Now they armed themselves with M4s and machine guns, MP-5s and sniper rifles. Their armor was Kevlar and composite.

None of it was any good without the Kildar, though.

“I could beat him up,” Master Chief Charles Adams said.

The burly and bald-headed former SEAL had known the Kildar for years, since both were in BUDS together in the infamous Class 201. They’d been on the same team, briefly, then the Kildar had gone off to teach meats while Adams climbed the ladder of rank. Adams had next run into his old buddy in a stinking underground fortress in Syria, finding him shot to ribbons after holding off, with very little support, a Syrian commando battalion.

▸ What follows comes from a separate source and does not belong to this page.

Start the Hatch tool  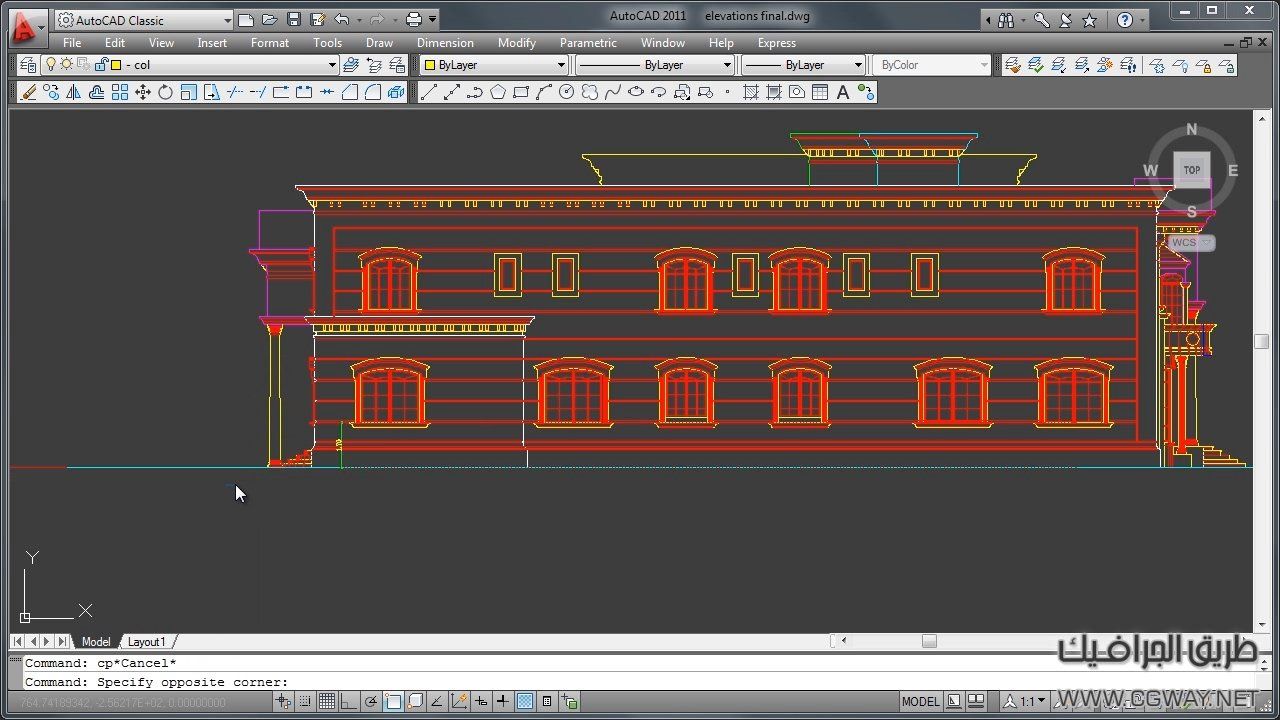[x=750, y=93]
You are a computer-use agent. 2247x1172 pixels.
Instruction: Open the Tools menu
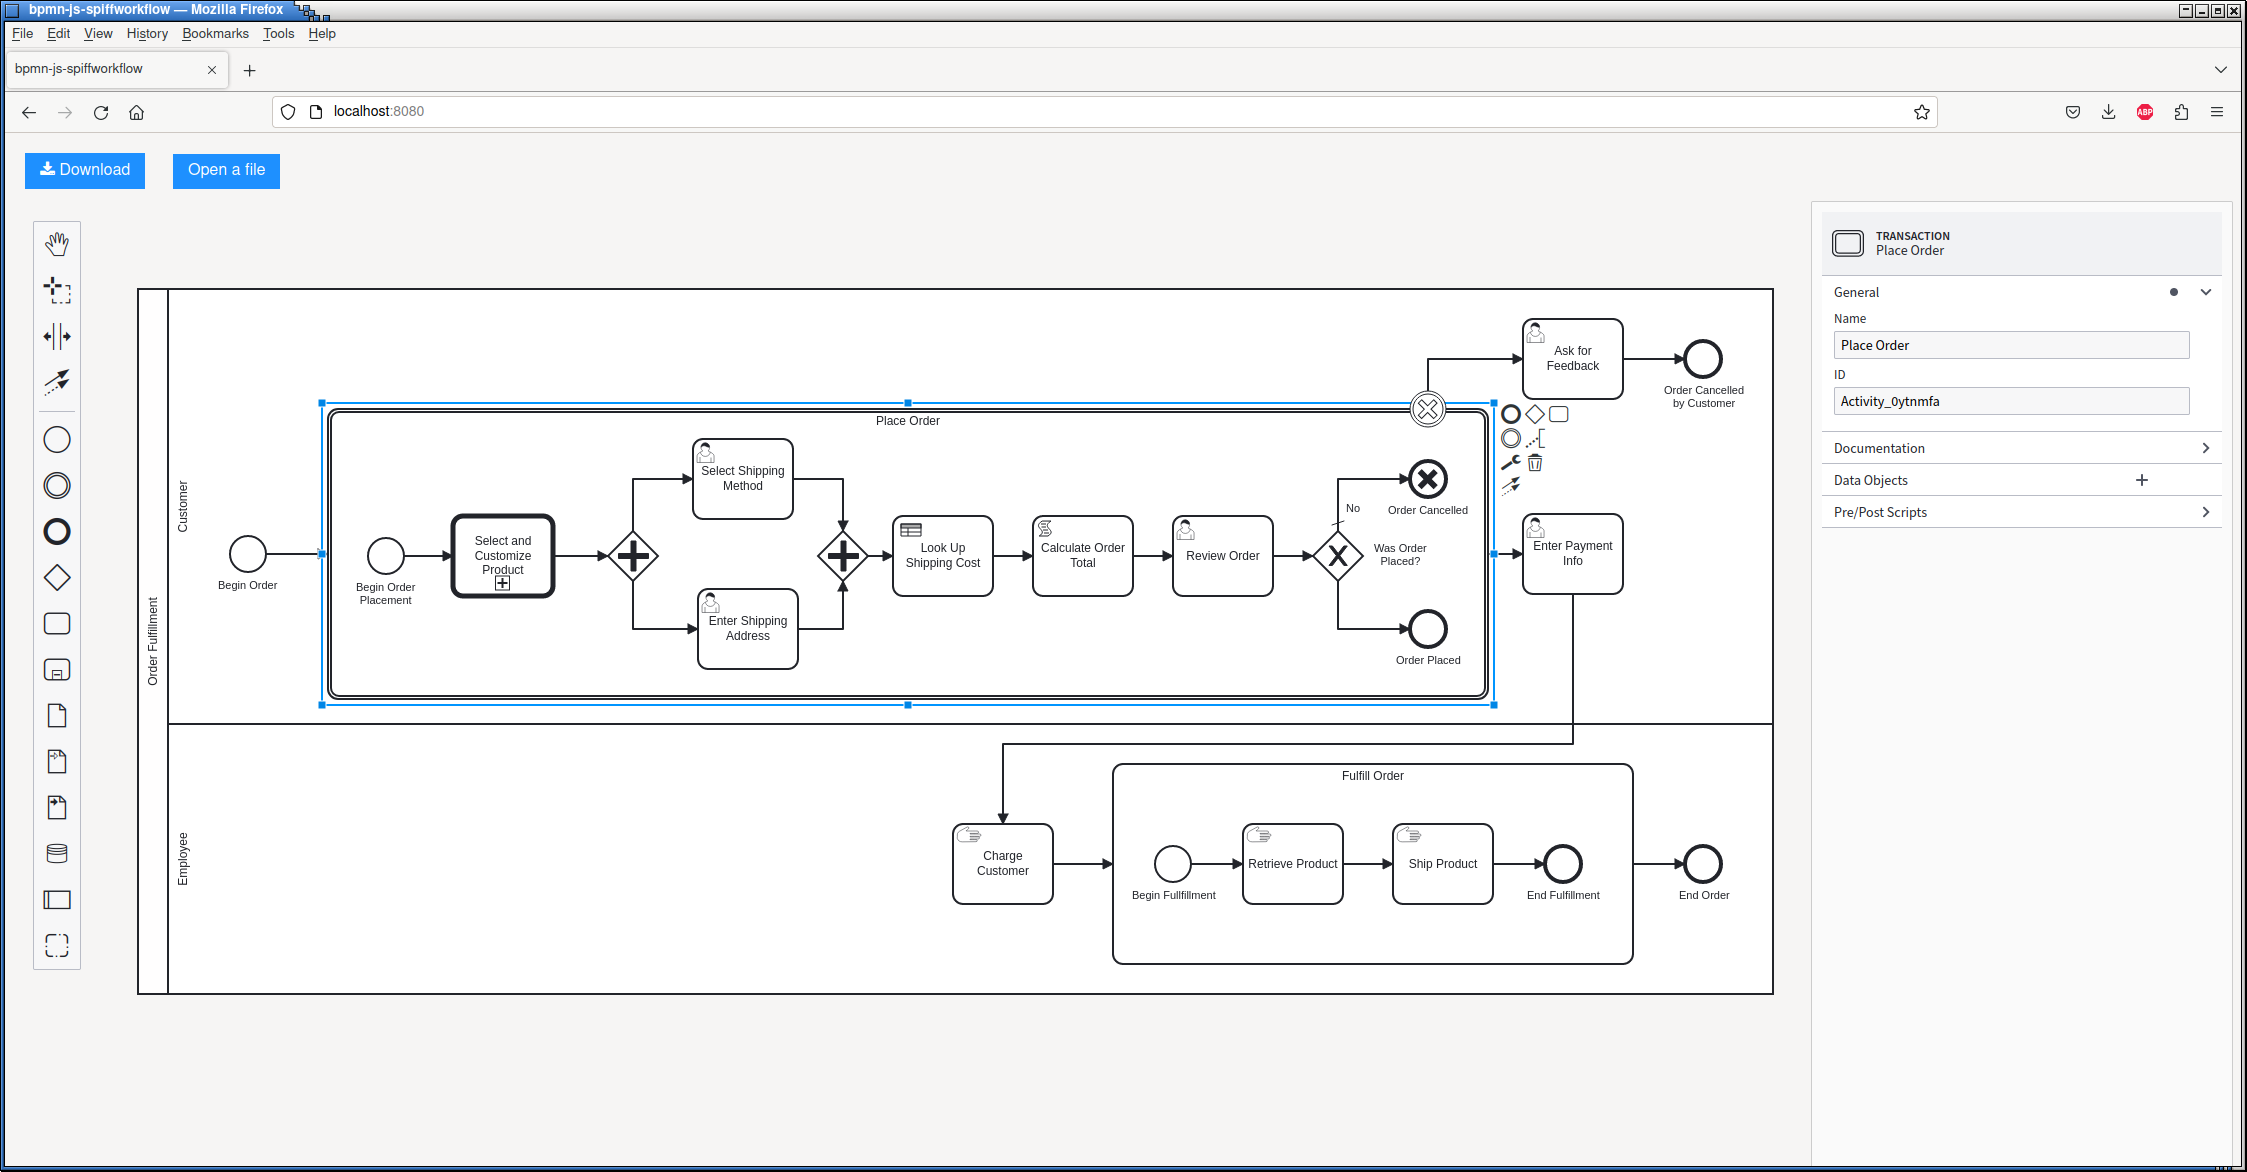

Later his “friend” had called him up and asked him to assemble a team and come train some weird group of mountain people in the country of Georgia.

Adams had been hanging out ever since. The Keldara were great people, the scenery was awesome, the living conditions, given that there were three hookers in-house, were great and the beer was fucking awesome.

He acted as the Kildar’s field second and had been at his side for several hairy ops. But it wasn’t the ops, directly, that had led to this fuck-up. Just one fucking casualty. You’d think a big guy could get over one fucking casualty, no matter how good a piece of ass it had been.

“I don’t think that would help,” Colonel David Nielson said dryly.

The colonel was a former infantry and civil affairs officer, Ranger tabbed, airborne qualified and once an instructor at the War College. The only professional officer in the group, he acted as the Kildar’s chief of staff. Short, with black hair going gray and green eyes that worked remarkably well on the ladies, he was about ready to go for the master chief’s suggestion.

“It’d help me,” Adams argued. “I’m about sick of his pouting.”

“The Kildar is soul damaged,” Father Kulcyanov said wheezily. The oldest remaining Father, Kulcyanov was a veteran of WWII, in the Red Army. He’d been in every major campaign, to include Stalingrad, and had so many medals he kept them in a very large box. In addition, he acted as the Keldara’s high priest. Given that that position had to be held by a warrior, it made sense. “It has happened before.”

“I hate to say this, but I have to question this whole Rite thing,” Captain Kacey Bathlick said. One of the pilots recently hired to support the Keldara, she knew she was the most junior member of the group, at least in experience. But not only had she proven her merits on the last mission, she wasn’t the sort to just keep her mouth shut. And, hell, Gretchen had been her crew-chief. She was pissed about her getting blown away but she wasn’t sitting crying in her fucking room! She’d just sent the Chechens who did it to meet Allah. Blasted the hell out of them, actually. “I mean, I get the whole point and the history. But fraternization is never a good idea.”

“That is, unfortunately, a point that is past,” Anastasia Rakovich pointed out. The “house manager” for the Kildar, she was a former harem slave and harem manager hired to fulfill much the same role. She had more or less inserted herself into the position of “house manager” since the Keldara housekeeper, Mother Savina, was less than experienced in managing the household of a lord. Anastasia had been a junior manager from the time she was seventeen and the manager of an Uzbek sheik’s household from the time she was twenty-one. Still only twenty-seven, she was model beautiful with long blonde hair and blue eyes, much like the late Gretchen Mahona. But while she regularly warmed the Kildar’s bed, and he her back, given that she was a high-level sexual masochist, the Kildar had never been infatuated with her as he had become with Gretchen. “And, frankly, if he’d had more time with her the hurt might have been less. Or more, I don’t know,” she added with a sigh.